Purpose: To investigate the tolerance and efficacy of a modified concurrent chemoradiation (CCRT) protocol for patients with invasive bladder cancer "unfit" for radical cystectomy.
Methods and materials: Twenty-three muscle-invasive bladder cancer patients who were unfit for or unwilling to receive radical cystectomy were enrolled in this study. All patients had transitional cell carcinoma of bladder, and distribution of stage was 14 (61%), 1 (4%), and 8 (35%) for T3a, T3b, and T4, respectively. This study included a relatively old-age population, with the median age being 75 and 70% of patients over 70 years old. Patients were treated with maximal transurethral resection of the bladder tumor followed by curative CCRT. The chemotherapy (C/T) regimen was comprised of cisplatin, 50 mg/m(2) intravenously (i.v.) on Day 1; 5-fluorouracil (5-FU), 500 mg/m(2)/day by continuous i.v. infusion on Days 1-3; and leucovorin, 50 mg/day by continuous i.v. infusion on Days 1-3. Chemotherapy course was repeated at 21-day intervals. The radiation dose was 44-45 Gy to whole pelvis and 60-61.2 Gy to bladder, with a daily fraction of 1.8-2 Gy.
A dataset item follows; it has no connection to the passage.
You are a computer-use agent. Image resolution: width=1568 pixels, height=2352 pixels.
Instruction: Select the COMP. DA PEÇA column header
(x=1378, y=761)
The completeness of the CCRT protocol was defined as patients receiving at least 55 Gy of radiotherapy to the whole bladder and at least three courses C/T.
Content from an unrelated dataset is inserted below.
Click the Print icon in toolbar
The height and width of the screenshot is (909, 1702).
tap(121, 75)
Results: Seventy-four percent of patients (17/23) completed the CCRT protocol. Radiation Therapy Oncology Group (RTOG) Grade 3 acute toxicities were observed in 4 patients, which included leucopenia, vomiting, genitourinary (GU) tract infection, and diarrhea. No treatment-related deaths occurred during the CCRT period. RTOG Grade 3 or more late complications were observed in 3 patients; one of them died of radiation cystitis superimposed with GU infection. Of the 18 patients whose response to CCRT was evaluated, a complete tumor response was documented in 16 patients (89%). With a median follow-up of 3 years, the 3-year overall survival (OS) and disease-free survival (DFS) for all patients was 69% and 65% respectively. Meanwhile, the 3-year overall and DFS rates for patients who completed CCRT vs. those who did not complete CCRT were 82% vs. 33% and 75% vs. 33%, respectively (p = 0.18 for OS and p = 0.04 for DFS).
Conclusions: Concurrent cisplatin, 5-FU, leucovorin, and radiotherapy for treatment of invasive bladder cancer is a feasible and promising treatment even for relatively old patients. Our results are comparable to those in recent studies by using combined modality treatment or neoadjuvant chemotherapy plus radical cystectomy. Consequently, this novel protocol warrants a prospective clinical trial and may be a safe, effective alternative to radical cystectomy.